» Supplied material:
• • • •

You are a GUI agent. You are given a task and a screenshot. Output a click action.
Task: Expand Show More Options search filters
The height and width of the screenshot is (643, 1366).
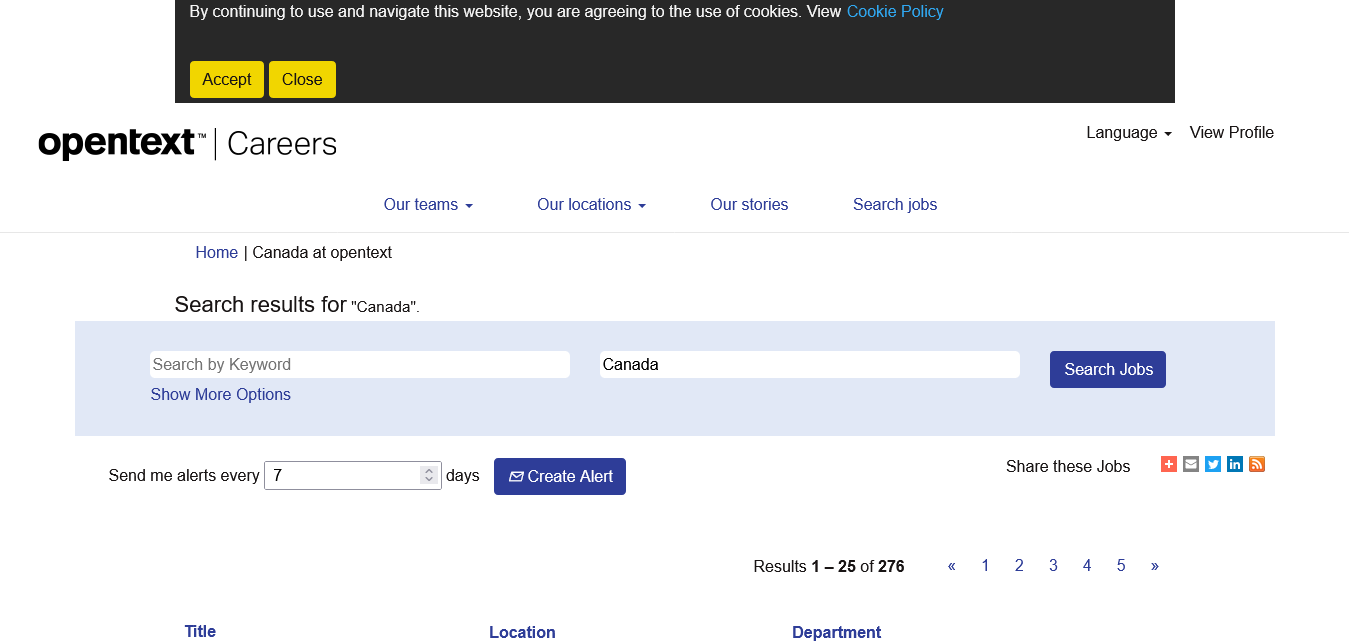[x=220, y=395]
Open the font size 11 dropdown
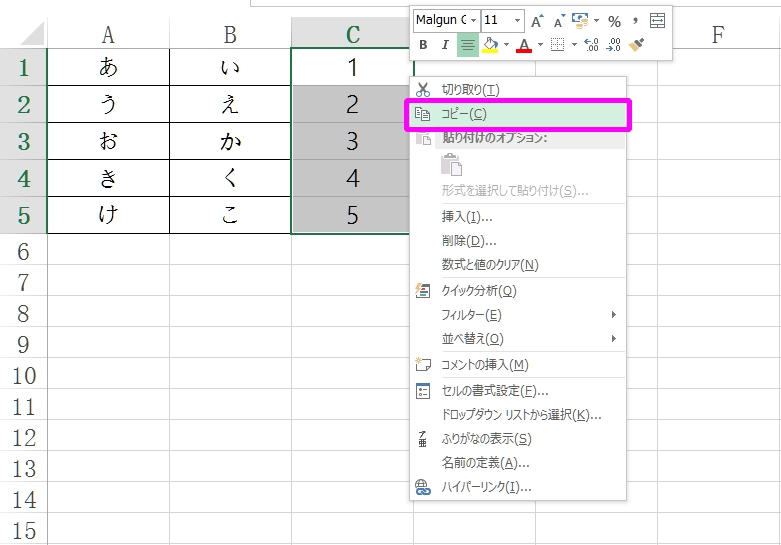This screenshot has height=545, width=781. [517, 21]
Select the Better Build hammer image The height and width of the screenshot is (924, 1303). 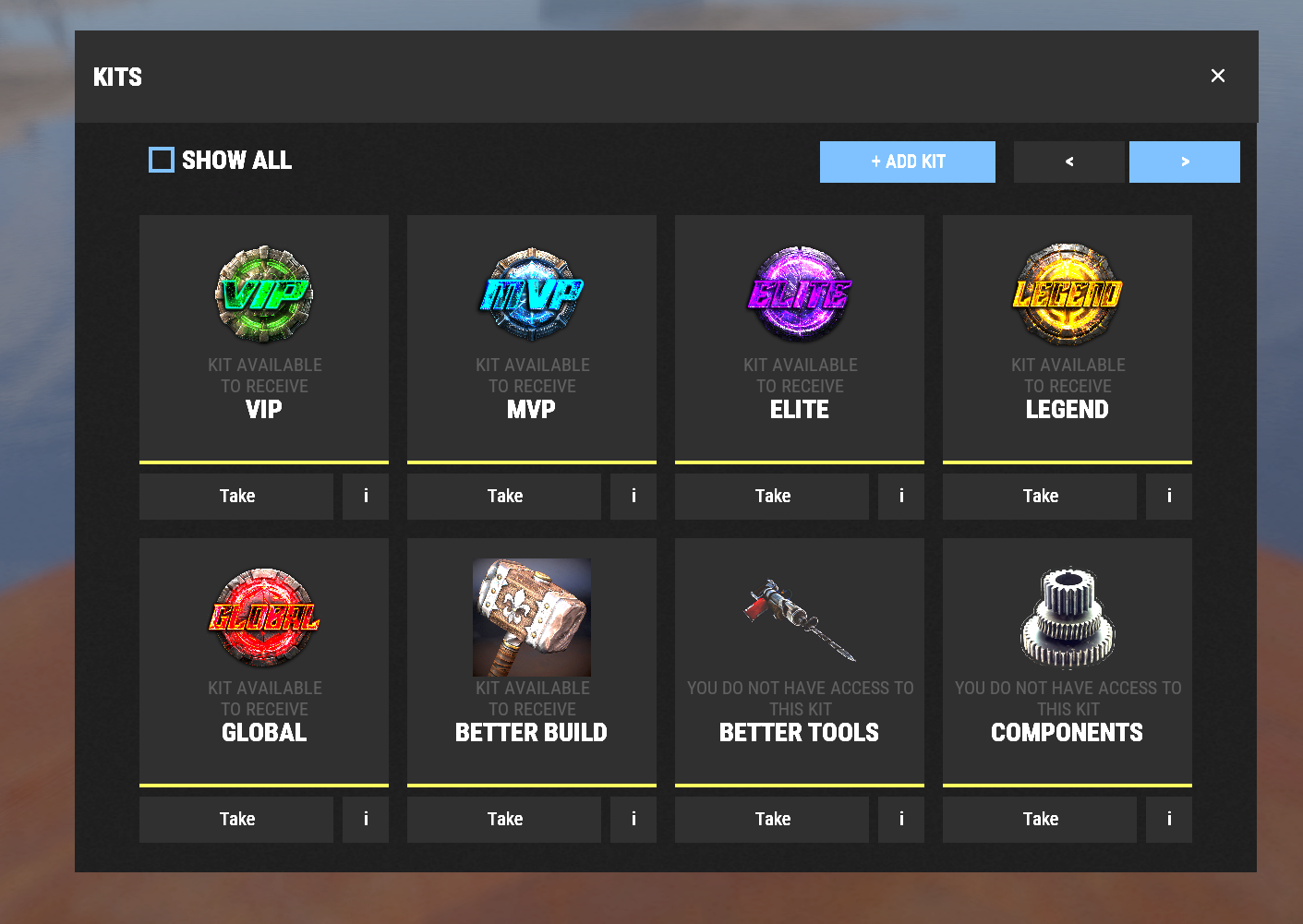[x=532, y=618]
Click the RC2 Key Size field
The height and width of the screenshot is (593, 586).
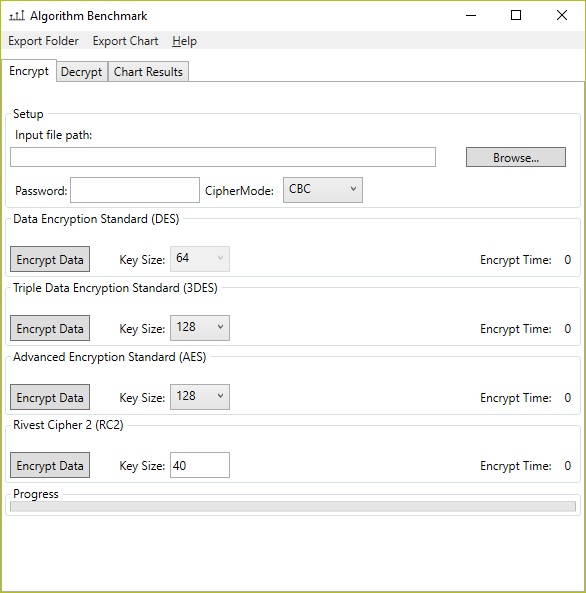coord(200,465)
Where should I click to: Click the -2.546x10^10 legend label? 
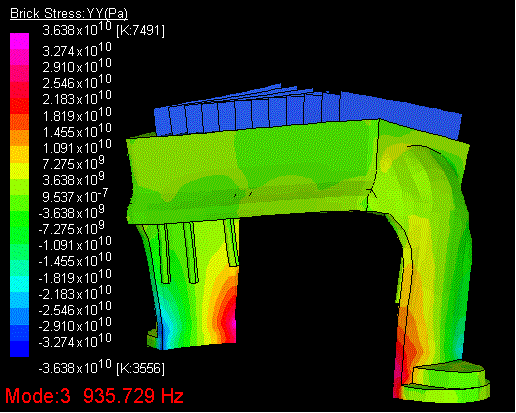tap(75, 309)
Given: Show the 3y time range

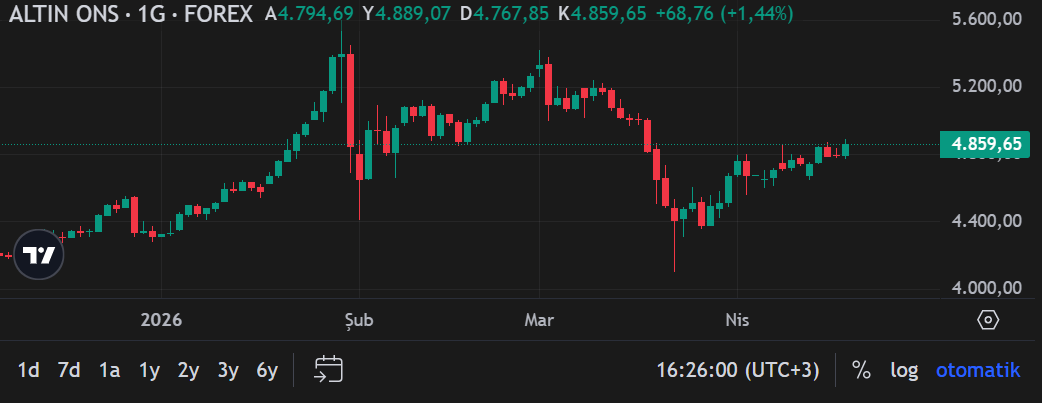Looking at the screenshot, I should (228, 370).
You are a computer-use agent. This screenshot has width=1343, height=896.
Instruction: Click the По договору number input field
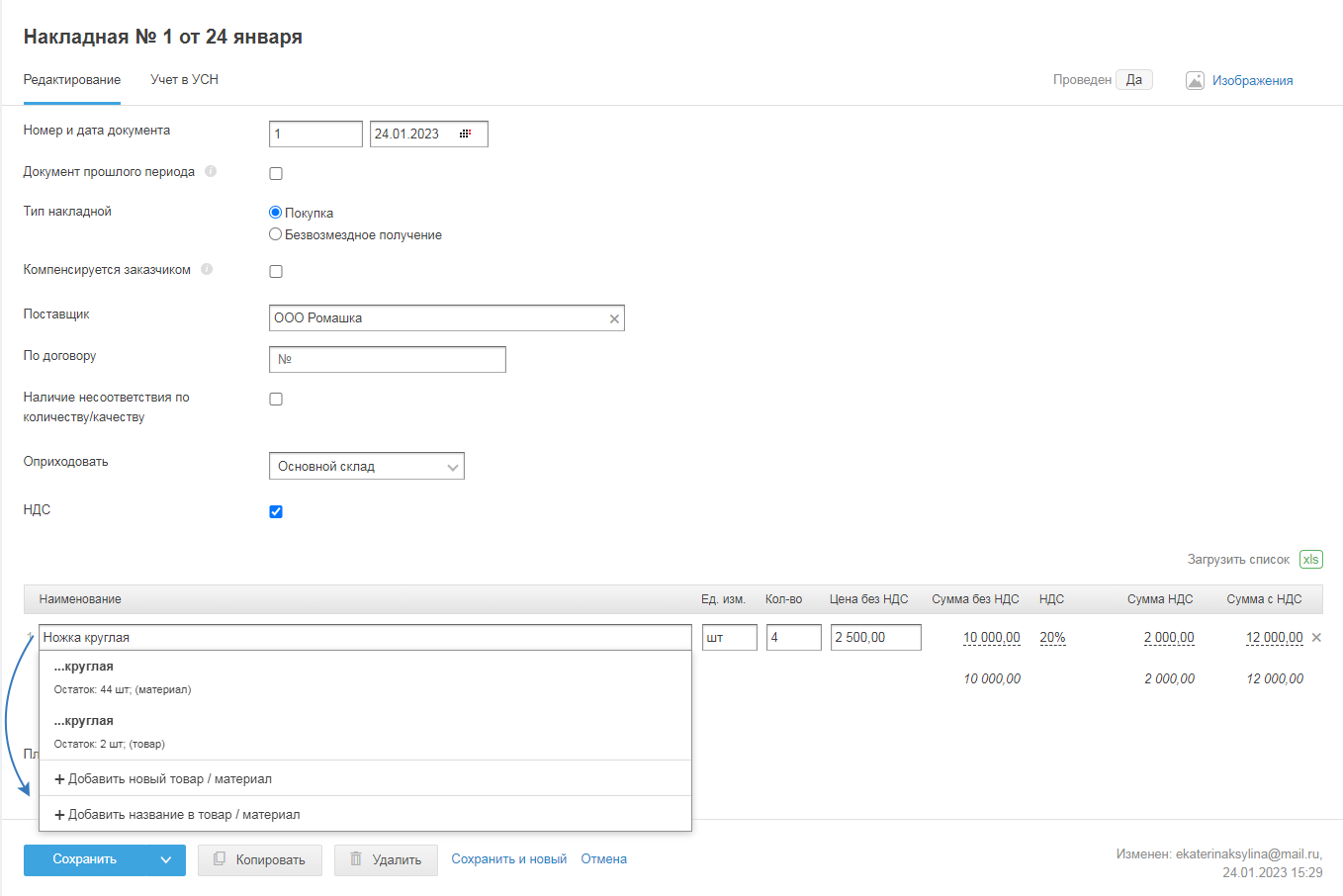coord(387,359)
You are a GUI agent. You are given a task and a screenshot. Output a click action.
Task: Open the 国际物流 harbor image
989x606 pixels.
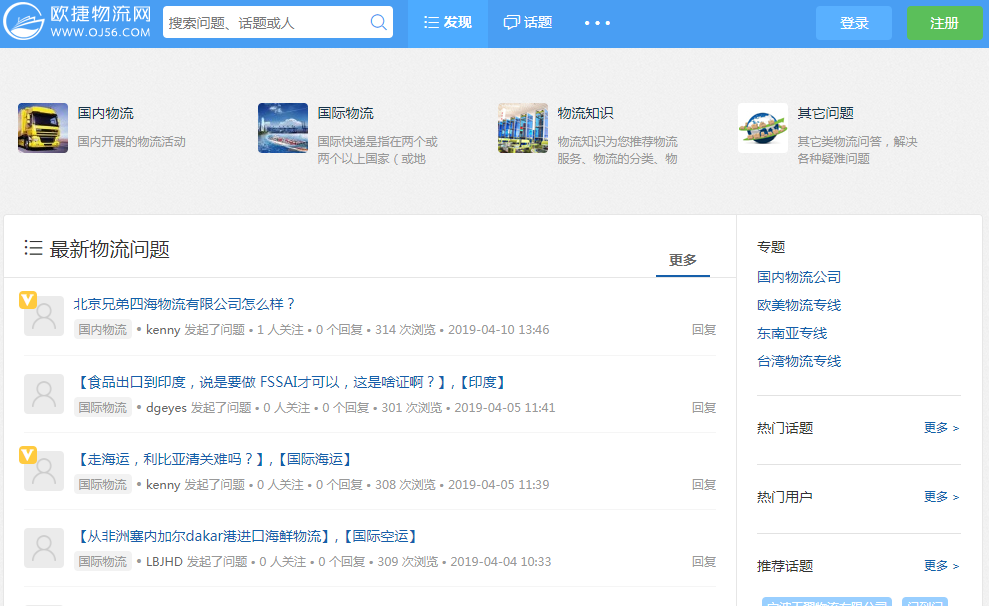pyautogui.click(x=283, y=128)
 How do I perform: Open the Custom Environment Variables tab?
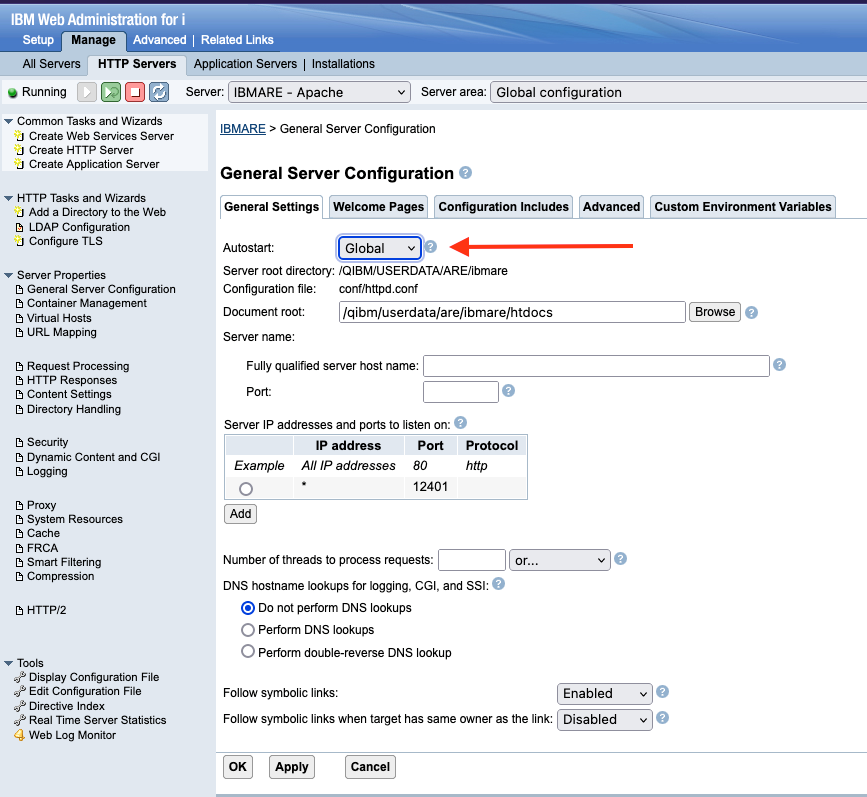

• • • •

» Challenge: Convert the lines of the listing into a numbered list, starting at the line that contains "You are a computer-use" and ending at the end of the listing, with blank lines skipped. Leave the pictures out of your answer.

» Correct output:
1. You are a computer-use agent. This screenshot has width=1343, height=896.
2. Instruction: Click the По договору number input field
3. coord(387,359)
4. You are a GUI agent. You are given a task and a screenshot. Output a click action.
5. Task: Open the 国际物流 harbor image
6. 989x606 pixels.
7. pyautogui.click(x=283, y=128)
8.  How do I perform: Open the Custom Environment Variables tab?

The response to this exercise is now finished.